Published by Bunmi Ishola under Africa

Women in general are in danger of being anemic - generallyafter childbirth, many lose so much blood that their count stays low for quite a while afterwards. Also, Africans tend to already have high numbers in having sickle-cell, and as a result of the blood disease tend to be anemic (having low red-blood count) as well.

Well, an article in the New York Times recently revealed another way of getting anemia for Africans - particularly African women: the hookworm.

The hookworm is a parasite that lives inside the intestine and causes anemia. According to a recent study, almost seven million pregnant women in sub-Saharan African are infected with this parasite. Severe anemia is one of the main reasons why women die during pregnancy. It can also contribute to the death of newborns.

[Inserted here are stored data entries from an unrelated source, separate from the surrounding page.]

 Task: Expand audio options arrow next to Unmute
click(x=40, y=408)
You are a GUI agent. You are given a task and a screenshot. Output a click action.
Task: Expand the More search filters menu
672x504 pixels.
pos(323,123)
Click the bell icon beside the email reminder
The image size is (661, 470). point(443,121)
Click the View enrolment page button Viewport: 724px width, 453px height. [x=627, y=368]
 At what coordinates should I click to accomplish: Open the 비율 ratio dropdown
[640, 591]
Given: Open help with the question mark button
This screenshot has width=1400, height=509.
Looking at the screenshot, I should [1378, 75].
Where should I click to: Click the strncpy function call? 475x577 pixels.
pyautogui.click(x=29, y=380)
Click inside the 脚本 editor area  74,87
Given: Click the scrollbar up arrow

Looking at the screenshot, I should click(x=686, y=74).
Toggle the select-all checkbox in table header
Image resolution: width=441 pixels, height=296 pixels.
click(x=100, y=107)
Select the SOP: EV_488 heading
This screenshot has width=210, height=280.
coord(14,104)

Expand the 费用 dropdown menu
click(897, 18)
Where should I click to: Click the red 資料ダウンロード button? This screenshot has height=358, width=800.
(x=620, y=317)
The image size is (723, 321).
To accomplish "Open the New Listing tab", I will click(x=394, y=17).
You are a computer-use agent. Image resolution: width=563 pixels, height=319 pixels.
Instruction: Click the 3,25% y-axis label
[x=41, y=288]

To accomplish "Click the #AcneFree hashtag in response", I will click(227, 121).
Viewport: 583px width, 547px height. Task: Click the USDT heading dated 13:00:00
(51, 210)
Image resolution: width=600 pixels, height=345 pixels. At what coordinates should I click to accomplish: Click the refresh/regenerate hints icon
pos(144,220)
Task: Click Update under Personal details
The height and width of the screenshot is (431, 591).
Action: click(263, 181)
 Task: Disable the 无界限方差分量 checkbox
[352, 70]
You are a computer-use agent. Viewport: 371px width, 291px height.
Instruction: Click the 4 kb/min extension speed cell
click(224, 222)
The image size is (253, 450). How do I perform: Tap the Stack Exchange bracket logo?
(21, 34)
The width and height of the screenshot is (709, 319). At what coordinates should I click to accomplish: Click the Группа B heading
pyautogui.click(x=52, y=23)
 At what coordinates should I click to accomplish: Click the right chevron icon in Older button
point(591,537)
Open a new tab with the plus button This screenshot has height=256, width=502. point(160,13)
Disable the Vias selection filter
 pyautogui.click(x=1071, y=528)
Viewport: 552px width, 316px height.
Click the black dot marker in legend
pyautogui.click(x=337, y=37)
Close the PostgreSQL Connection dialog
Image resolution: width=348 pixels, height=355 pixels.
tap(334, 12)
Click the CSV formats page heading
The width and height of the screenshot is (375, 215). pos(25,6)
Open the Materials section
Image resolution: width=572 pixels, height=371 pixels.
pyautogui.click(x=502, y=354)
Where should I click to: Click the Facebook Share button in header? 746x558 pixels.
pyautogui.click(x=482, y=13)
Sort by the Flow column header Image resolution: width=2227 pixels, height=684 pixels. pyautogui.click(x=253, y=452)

Maternal anemia is very common in Africa. However, most African women are anemic before giving birth instead of after. Besides hookworm, other cause are a poor diet, malaria and general genetics (like having sickle-cell). Without iron supplements, anemia is hard to prevent, and now that it is now that this new parasite also causes the blood deficiency, even iron (or even mosquito nets) may not be enough. Heavy hookworm loads are associated with low hemoglobin levels in pregnant women.

Authorities however have remained reluctant to make deworming part of maternal care for African women. This is primarily because they are unsure of how it might affect the baby.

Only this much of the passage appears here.